Re: [PATCH v2 3/6] KVM: VMX: Handle vectoring error in check_emulate_instruction

[Sean Christopherson <seanjc@google.com>]

On Fri, Dec 13, 2024, Ivan Orlov wrote:
> On Thu, Dec 12, 2024 at 11:42:37AM -0800, Sean Christopherson wrote:
> > Unprotect and re-execute is fine, what I'm worried about is *successfully*
> > emulating the instruction.  E.g.
> > 
> >   1. CPU executes instruction X and hits a #GP.
> >   2. While vectoring the #GP, a shadow #PF is taken.
> >   3. On VM-Exit, KVM re-injects the #GP (see __vmx_complete_interrupts()).
> >   4. KVM emulates because of the write-protected page.
> >   5. KVM "successfully" emulates and also detects the #GP
> >   6. KVM synthesizes a #GP, and because the vCPU already has injected #GP,
> >      incorrectly escalates to a #DF.
> > 
> > The above is a bit contrived, but I think it could happen if the guest reused a
> > page that _was_ a page table, for a vCPU's kernel stack.
> > 
> 
> Does it work like that only for contributory exceptions / page faults?

The #DF case, yes.

> In case if it's not #GP but (for instance) #UD, (as far as I understand)
> KVM will queue only one of them without causing #DF so it's gonna be
> valid?

No, it can still be invalid.  E.g. initialize hit a #BP, replace it with a #UD,
but there may be guest-visibile side effects from the original #BP.

> > > However, I'm not sure what happens if vectoring is caused by external
> > > interrupt: if we unprotect the page and re-execute the instruction,
> > > will IRQ be delivered nonetheless, or it will be lost as irq is
> > > already in ISR? Do we need to re-inject it in such a case?
> > 
> > In all cases, the event that was being vectored is re-injected.  Restarting from
> > scratch would be a bug.  E.g. if the cause of initial exception was "fixed", say
> > because the initial exception was #BP, and the guest finished patching out the INT3,
> > then restarting would execute the _new_ instruction, and the INT3 would be lost.
> > 
> 
> Cool, that is what I was concerned about, glad that it is already
> implemented :)
> 
> > 
> > As far as unprotect+retry being viable, I think we're on the same page.  What I'm
> > getting at is that I think KVM should never allow emulating on #PF when the #PF
> > occurred while vectoring.  E.g. this:
> > 
> >   static inline bool kvm_can_emulate_event_vectoring(int emul_type)
> >   {
> >         return !(emul_type & EMULTYPE_PF);
> >   }
> > 
> 
> Yeah, I agree.

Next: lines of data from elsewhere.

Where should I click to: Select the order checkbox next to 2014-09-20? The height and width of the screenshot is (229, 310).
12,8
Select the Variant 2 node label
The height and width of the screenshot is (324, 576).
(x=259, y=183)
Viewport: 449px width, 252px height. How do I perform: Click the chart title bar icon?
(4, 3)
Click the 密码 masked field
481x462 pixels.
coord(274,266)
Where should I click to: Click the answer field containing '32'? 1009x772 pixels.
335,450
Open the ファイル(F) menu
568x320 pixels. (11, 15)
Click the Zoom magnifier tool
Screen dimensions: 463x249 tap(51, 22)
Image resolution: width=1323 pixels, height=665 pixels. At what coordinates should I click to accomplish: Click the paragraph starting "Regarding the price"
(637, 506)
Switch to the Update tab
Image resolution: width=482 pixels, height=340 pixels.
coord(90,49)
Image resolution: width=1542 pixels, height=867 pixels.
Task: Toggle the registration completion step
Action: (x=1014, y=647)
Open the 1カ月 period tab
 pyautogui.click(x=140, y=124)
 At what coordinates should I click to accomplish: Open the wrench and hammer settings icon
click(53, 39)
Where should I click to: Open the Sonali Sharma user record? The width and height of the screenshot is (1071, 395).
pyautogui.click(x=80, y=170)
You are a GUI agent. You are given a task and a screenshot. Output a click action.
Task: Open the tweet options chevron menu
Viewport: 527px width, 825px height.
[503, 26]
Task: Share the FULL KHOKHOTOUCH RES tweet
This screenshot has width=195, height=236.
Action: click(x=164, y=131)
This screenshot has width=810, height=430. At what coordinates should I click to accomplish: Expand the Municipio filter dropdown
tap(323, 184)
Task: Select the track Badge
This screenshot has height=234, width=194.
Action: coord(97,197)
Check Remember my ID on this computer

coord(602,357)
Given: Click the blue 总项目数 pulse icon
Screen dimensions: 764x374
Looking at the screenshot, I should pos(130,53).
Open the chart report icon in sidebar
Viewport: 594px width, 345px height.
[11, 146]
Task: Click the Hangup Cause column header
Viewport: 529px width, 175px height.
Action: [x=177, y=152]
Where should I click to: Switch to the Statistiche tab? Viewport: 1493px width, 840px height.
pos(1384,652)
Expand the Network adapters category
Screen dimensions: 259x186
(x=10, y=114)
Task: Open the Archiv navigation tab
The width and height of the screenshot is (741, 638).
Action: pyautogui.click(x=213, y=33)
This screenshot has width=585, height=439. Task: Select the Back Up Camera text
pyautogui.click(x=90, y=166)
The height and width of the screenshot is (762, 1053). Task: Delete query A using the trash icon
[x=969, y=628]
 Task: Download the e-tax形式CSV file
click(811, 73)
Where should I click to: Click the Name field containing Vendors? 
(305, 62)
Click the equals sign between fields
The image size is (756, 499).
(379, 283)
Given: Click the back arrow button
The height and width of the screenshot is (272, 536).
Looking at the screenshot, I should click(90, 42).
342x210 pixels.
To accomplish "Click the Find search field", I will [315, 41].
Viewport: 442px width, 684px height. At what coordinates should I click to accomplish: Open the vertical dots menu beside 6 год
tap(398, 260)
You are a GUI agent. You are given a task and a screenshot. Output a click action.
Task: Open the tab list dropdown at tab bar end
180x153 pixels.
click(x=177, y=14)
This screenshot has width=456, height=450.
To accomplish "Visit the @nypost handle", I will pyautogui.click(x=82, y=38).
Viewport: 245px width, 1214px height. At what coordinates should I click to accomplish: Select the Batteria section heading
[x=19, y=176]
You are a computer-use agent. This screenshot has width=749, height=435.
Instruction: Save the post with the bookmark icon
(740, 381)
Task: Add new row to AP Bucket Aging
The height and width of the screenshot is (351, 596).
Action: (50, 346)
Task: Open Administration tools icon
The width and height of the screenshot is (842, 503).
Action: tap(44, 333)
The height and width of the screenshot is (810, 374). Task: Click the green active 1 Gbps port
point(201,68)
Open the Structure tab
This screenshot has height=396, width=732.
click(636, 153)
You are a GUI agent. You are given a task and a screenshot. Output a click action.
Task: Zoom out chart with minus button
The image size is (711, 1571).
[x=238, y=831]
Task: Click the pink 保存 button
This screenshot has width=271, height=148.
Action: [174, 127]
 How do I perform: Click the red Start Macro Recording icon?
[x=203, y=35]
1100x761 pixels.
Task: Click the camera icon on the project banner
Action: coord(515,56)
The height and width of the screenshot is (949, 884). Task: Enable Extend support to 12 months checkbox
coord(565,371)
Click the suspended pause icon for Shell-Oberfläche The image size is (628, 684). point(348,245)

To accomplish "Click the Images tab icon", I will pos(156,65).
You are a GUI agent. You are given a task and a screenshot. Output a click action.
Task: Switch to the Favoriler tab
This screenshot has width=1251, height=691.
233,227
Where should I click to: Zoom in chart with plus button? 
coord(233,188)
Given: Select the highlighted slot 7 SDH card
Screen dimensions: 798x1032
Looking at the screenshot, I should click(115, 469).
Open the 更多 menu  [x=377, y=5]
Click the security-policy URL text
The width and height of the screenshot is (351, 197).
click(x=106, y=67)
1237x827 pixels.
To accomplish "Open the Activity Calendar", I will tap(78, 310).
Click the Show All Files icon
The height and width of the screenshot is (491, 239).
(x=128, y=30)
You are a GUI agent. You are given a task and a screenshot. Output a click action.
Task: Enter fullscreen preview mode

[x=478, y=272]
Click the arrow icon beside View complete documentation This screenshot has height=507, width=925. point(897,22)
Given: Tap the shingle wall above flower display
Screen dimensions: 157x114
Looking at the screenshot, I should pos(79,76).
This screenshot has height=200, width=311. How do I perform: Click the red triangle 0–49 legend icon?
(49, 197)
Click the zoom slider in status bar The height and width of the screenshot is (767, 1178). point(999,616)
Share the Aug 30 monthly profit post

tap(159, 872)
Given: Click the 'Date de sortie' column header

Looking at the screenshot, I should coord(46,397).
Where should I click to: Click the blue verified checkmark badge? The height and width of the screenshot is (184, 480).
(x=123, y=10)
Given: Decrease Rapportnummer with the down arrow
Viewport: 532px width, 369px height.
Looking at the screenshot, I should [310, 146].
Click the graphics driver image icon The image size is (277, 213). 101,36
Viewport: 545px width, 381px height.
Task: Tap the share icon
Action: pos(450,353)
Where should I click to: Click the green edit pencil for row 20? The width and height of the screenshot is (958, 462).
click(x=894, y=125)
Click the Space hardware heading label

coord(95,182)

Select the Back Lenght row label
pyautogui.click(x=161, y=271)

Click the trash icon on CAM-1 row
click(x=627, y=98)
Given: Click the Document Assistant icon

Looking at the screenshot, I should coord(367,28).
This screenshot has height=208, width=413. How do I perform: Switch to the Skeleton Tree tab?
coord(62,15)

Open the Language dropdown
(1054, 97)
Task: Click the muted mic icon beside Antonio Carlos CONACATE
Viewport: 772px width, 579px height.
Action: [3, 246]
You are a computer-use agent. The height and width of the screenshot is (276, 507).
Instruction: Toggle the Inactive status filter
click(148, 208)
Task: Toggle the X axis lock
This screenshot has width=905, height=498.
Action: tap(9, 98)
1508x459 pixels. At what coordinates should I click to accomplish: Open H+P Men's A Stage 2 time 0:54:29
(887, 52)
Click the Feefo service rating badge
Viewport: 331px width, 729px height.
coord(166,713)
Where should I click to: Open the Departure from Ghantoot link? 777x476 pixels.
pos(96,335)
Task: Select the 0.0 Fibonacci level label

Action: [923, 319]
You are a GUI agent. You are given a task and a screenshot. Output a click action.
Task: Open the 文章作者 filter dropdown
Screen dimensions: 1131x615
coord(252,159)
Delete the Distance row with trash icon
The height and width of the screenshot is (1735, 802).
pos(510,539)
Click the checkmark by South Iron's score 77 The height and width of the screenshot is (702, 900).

I'll post a V3 with suggested fixes (after running all of the
> selftests to be sure that it doesn't break anything).
> 
> > and then I believe this?  Where this diff can be a separate prep patch (though I'm
> > pretty sure it's technically pointless without the vectoring angle, because shadow
> > #PF can't coincide with any of the failure paths for kvm_check_emulate_insn()).
> > 
> 
> Looks good. If you don't mind, I could add this patch to the series with `Suggested-by`
> tag since it's neccessary to allow unprotect+retry in case of shadow #PF during
> vectoring.

Ya, go for it.